Wheat Germ to Wafer: Reclaiming The Lost Substance of Modern Belief
Avery Marks
At the risk of being reductive, Oxford defines art as "the expression or application of human creative skill and imagination." And culture as "the customs, arts, social institutions, and achievements of a particular nation, people, or other social group." Of course, both words in every dictionary have nearly a page's worth of denoted meaning and even more connotations. Still, no matter how you spin it, each one is inescapably concerned with the other. For more than a decade we've told stories of hope in practice all over the globe. As our family of contributors has grown, so have our interests. In this new season of BitterSweet we're opening our editorial mantra to a new world of thought. What might it look like to push against the prevailing narratives of despair - to Reject Cynicism, Defy Apathy, and Celebrate Good - in film, music, food, fashion, visual arts, design, and all the beauty that finds a home under the umbrella of arts and culture?
I've always struggled to reconcile my life's work - art - with the compass that guides said work - my faith. It's an odd condition to be fair. How can one feel called to something while holding on to the fear that the Divine doing that calling might find it objectionable? I was raised in a modern Christian youth tradition obsessed with fabricating "counter-culture." Most often by manufacturing corny, at best, counterfeits of "secular" artistic expression and all the while turning its nose up at thousands of years of culture and artful humanity. In his biography, Eugene Peters recounts a conversation with a nun named Sister Genevieve that stopped me in my tracks when I read it:
"In another conversation, we had been talking about the Lord's Prayer. I interrupted the flow of conversation by saying, "Do you know the petition that (I)? have the hardest time praying, entering into, knowing what I am praying?"

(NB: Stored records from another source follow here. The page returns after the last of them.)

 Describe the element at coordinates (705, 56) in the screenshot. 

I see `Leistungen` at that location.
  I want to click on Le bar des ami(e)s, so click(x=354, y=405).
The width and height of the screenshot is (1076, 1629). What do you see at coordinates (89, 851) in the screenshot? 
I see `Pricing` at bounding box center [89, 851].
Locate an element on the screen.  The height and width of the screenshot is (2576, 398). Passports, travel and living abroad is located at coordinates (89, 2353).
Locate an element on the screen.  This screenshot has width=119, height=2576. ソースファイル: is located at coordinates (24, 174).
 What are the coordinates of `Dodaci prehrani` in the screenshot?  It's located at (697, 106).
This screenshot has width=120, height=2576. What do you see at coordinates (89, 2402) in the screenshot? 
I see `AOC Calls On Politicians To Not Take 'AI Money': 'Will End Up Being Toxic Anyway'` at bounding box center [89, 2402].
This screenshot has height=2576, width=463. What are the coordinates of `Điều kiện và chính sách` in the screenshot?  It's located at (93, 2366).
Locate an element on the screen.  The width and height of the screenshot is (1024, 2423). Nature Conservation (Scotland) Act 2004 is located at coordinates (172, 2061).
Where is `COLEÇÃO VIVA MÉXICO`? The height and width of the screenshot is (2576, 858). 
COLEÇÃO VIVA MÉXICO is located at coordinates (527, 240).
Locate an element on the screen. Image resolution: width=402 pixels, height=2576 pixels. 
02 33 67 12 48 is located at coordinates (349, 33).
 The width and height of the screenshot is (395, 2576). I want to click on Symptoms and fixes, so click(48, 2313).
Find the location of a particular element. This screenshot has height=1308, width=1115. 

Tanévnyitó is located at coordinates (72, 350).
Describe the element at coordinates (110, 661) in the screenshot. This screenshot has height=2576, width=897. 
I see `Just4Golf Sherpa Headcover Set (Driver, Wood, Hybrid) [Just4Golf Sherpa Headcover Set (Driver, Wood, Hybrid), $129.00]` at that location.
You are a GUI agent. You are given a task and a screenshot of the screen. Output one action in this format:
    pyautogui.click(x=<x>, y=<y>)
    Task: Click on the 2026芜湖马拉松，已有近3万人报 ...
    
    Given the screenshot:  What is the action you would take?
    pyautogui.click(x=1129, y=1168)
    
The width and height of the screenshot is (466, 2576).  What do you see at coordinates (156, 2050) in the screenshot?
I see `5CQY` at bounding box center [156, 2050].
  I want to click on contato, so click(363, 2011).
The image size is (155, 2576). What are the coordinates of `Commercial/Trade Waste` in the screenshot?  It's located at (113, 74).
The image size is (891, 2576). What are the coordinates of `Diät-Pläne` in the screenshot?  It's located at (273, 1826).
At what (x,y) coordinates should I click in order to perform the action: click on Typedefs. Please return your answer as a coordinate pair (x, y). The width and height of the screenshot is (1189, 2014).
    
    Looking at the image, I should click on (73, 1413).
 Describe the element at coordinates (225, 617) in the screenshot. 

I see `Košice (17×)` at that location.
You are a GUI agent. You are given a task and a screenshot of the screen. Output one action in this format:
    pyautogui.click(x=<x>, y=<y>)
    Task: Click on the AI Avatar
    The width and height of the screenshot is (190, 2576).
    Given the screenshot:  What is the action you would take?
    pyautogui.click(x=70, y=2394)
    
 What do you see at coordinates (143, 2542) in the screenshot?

"Of course-'Deliver us from evil! "
"How did you know that?"
"Oh, you Protestants. You are so naive about evil. You know everything about sin but nothing about evil- the prevalence of evil, the persistence of evil, especially in holy places, like this monastery and like your congregation. The mystery of evil. You make cartoon characters out of evil so that you don't have to deal with it in your own households and workplaces, crouching at the door every time you open it. Or else you deny it and label everything that is wrong with the world as a sin you can name and then take charge of getting rid of."
There's much to unpack in that sentiment. Sister Genevieve tapped the glass on a frustration I've struggled much of my life to put words to. For nearly three generations of believers, the big "C" Church has taught at odds with culture and made an enemy of nearly all its expressions. We crafted sniveling mustachioed "cartoon characters" out of genres, pictures, poems, styles, stories, spaces, and textures that all reflect some facet of the Divine image. Prominent Christian leaders joined in burning books and records, condemning works of cultural expression outside a moral mainstream, and picketed in front of museums housing marvels of divine inspiration. We stripped it of its mystery, sanitized it of its questioning, and called it - void of artful spirit or non-homogenous culture - "Christian art" and "Jesus culture." All the while missing out on everything it may have invited us to explore within ourselves and the world around us. Perhaps the Western Church has been late to so many freedom movements of the last 400 or so years because the engine of so many of those movements is often the very art and culture we've come to vilify.
So here, we'll discuss, sing, paint, photograph, cook, eat, and write about art and the culture it informs—and about culture and the art it births. Because in it—in all of it embraced as fully as we are capable in any season—exists everything we might use to push back against those narratives of despair, even in the depths of despair. If you have yet to see hope in the dark washes of Rothko's brush, I encourage you to keep seeking. What music moves you to act, to joy, to tears? Which movies or TV shows hold a mirror to your soul and reveal something new? What do Black mermaids have to do with the kingdom of heaven? And can a simple meal, or recipe, teach us about our neighbors and grow our capacity for empathy? Spoiler, the answer to that last one is a resounding yes.